La politica di sviluppo rurale dovrà rappresentare lo strumento principale per il raggiungimento di tali obiettivi. Ciò pone l’esigenza di una caratterizzazione più “agricola” del complesso degli indirizzi e degli orientamenti programmatori. Specificità che va garantita anche all’interno nel nuovo impianto programmatorio.

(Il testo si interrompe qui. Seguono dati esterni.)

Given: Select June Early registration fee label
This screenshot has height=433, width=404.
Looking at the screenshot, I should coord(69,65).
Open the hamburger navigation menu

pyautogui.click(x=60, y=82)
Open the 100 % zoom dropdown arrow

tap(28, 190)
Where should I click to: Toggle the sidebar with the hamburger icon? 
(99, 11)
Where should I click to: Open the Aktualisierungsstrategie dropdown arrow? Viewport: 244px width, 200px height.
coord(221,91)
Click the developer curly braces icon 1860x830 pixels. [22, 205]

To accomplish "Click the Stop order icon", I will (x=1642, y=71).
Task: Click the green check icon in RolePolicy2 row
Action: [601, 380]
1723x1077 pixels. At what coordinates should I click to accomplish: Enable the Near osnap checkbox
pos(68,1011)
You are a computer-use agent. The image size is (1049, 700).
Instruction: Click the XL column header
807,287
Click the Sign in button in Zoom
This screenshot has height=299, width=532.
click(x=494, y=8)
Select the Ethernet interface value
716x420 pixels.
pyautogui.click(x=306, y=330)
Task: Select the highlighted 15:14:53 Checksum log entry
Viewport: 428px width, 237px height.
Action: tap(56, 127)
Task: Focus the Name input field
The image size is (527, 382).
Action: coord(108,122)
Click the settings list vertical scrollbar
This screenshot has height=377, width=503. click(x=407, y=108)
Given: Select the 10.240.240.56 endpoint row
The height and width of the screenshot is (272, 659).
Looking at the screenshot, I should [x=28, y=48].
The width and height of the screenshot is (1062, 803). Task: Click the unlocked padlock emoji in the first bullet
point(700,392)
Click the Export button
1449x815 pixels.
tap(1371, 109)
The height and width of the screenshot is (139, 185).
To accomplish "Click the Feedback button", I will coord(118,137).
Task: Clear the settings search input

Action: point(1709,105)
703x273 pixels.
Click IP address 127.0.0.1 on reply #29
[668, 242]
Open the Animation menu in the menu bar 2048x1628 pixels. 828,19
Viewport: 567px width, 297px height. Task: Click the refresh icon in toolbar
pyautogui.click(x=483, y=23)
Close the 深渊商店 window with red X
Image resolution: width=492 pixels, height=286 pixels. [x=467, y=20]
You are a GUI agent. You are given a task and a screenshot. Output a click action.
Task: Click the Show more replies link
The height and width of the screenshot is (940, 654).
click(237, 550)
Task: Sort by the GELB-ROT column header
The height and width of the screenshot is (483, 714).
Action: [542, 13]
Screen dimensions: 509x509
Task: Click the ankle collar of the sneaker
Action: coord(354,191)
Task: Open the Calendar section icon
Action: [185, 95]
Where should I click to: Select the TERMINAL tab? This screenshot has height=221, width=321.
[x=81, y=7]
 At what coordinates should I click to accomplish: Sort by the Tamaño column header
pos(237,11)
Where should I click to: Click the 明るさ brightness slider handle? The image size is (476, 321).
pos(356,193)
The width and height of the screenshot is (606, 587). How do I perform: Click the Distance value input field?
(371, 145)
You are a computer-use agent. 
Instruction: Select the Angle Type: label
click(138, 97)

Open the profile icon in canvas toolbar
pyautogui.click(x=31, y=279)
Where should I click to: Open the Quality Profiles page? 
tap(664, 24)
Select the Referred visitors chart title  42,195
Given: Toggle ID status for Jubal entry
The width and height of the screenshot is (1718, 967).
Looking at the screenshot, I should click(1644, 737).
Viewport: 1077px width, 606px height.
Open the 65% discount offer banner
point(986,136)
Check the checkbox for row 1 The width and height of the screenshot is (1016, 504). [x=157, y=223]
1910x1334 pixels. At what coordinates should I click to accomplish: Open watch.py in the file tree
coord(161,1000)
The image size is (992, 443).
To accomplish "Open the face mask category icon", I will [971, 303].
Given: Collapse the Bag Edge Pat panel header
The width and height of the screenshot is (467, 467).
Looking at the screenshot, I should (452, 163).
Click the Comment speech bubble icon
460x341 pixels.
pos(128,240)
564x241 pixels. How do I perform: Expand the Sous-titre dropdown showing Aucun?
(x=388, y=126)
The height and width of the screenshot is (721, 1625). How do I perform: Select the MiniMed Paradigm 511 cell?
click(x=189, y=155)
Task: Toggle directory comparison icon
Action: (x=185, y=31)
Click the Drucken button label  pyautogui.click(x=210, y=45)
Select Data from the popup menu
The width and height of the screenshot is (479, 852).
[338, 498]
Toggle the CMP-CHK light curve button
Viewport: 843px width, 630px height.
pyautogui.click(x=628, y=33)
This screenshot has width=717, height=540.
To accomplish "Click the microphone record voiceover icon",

L’attuale assetto appare chiaramente non congeniale alle esigenze specifiche del settore agricolo che i grandi mutamenti in atto hanno determinato e va quindi razionalizzato e semplificato. La politica di sviluppo rurale dovrebbe pertanto: sostenere gli investimenti aziendali, con particolare priorità a quelli indirizzati alla introduzione di innovazione tecnologica e organizzativa nelle imprese ed al consolidamento, promozione e qualificazione delle produzioni, tesi anche all’accorciamento, l’efficienza e alla trasparenza delle filiere; promuovere il ricambio generazionale; sostenere la realizzazione di azioni di integrazioni di filiera e di progetti integrati territoriali; supportare progetti di infrastrutturazione di sistema capaci di migliorare le relazioni fra imprese agricole e servizi a monte e a valle del processo produttivo; consolidare, promuovere e qualificare l’occupazione agricola, sia dipendente, sia autonoma.
I giovani devono rappresentare una priorità delle future politiche, con la conseguente previsione di un maggiore sostegno negli investimenti necessari per l’avviamento, la riconversione e lo sviluppo dell’impresa agricola e agroalimentare. Le politiche di sviluppo rurale devono essere quindi potenziate e prioritariamente finalizzate all’innovazione ed alla competitività delle imprese agricole ed agroalimentari. Occorre infine rafforzare la sussidiarietà, sia aumentando la flessibilità delle regole di programmazione e di gestione dei PSR, sia favorendo una decisa semplificazione delle procedure gestionali e di accesso alle misure. Tutto ciò presuppone un’adeguata capacità di gestione delle politiche di sviluppo rurale, con la necessità – da riconoscere e sostenere nella regolamentazione europea – un forte coordinamento a livello nazionale, specie in realtà (come quella italiana) caratterizzate da un forte decentramento amministrativo.